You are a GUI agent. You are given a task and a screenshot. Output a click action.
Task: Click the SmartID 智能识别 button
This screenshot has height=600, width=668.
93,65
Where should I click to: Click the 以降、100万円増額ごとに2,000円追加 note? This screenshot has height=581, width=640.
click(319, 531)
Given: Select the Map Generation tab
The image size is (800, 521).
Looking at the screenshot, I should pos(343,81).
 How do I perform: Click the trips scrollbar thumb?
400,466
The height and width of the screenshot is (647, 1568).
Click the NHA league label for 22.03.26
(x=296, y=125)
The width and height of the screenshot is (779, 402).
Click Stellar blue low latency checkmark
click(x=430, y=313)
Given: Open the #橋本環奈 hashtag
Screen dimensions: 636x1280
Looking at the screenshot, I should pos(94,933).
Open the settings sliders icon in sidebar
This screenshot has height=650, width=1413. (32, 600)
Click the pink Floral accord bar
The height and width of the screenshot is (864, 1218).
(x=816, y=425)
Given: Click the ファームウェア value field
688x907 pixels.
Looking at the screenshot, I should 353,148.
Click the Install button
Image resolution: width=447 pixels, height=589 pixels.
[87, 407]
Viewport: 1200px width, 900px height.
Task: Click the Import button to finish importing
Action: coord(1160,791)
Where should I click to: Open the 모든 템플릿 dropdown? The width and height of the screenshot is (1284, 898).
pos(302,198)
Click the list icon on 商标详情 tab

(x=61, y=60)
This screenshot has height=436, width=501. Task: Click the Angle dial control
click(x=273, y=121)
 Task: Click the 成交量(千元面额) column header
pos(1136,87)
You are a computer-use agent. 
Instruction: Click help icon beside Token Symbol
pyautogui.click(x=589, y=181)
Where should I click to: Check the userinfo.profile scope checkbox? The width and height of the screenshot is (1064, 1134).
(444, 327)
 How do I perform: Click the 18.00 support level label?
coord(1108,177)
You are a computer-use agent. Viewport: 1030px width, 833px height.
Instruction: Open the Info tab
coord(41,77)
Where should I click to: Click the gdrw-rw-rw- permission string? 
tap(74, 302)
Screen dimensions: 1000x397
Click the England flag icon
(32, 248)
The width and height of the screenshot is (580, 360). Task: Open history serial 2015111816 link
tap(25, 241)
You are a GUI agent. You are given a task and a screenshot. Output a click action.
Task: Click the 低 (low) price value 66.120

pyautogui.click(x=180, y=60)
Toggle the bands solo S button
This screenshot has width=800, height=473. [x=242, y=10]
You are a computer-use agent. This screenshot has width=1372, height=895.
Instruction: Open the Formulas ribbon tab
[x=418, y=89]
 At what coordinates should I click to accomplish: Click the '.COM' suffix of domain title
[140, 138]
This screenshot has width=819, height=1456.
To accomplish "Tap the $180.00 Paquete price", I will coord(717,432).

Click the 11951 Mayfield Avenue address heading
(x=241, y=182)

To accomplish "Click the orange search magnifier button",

------------------------------

Only lines with the word "agent" are needed. Copy them from the preceding records.

You are a GUI agent. You are given a task and a screenshot. Output a click action.
You are a computer-use agent. 
You are a computer-use agent. Viewport: 1030px width, 833px height.
You are a GUI agent. You are given a task and a screenshot. Output a click action.
You are a computer-use agent. This screenshot has width=1372, height=895.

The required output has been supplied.